### [Records supplied]
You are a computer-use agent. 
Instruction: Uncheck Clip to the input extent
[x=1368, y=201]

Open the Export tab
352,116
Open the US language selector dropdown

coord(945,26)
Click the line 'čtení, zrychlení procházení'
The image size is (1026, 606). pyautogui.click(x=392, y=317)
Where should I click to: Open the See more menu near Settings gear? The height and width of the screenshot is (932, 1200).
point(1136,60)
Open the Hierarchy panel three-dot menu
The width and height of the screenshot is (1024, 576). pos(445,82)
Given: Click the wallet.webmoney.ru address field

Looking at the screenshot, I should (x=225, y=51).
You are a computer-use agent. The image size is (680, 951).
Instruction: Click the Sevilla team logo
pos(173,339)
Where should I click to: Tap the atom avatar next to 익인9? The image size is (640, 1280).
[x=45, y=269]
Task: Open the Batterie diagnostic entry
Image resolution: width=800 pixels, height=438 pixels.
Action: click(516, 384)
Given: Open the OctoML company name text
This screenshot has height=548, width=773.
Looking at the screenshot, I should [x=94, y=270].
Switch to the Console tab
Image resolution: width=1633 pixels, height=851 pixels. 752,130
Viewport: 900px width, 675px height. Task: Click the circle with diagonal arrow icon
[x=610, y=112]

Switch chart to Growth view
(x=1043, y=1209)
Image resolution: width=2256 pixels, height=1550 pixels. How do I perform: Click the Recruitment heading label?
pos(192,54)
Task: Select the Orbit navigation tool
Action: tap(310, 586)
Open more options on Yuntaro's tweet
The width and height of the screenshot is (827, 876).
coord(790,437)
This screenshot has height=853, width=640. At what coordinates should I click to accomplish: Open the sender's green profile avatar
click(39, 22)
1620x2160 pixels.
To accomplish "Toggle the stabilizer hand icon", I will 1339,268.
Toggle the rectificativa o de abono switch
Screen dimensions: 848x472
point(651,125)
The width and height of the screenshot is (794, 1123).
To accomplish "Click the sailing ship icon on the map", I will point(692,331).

### [Task description]
Duplicate the part of the listing that opens with the line containing "Given: Open the OctoML company name text" and closes with the line containing "(x=1043, y=1209)", reproducing each line unchanged.

### [Exercise response]
Given: Open the OctoML company name text
This screenshot has height=548, width=773.
Looking at the screenshot, I should [x=94, y=270].
Switch to the Console tab
Image resolution: width=1633 pixels, height=851 pixels. 752,130
Viewport: 900px width, 675px height. Task: Click the circle with diagonal arrow icon
[x=610, y=112]

Switch chart to Growth view
(x=1043, y=1209)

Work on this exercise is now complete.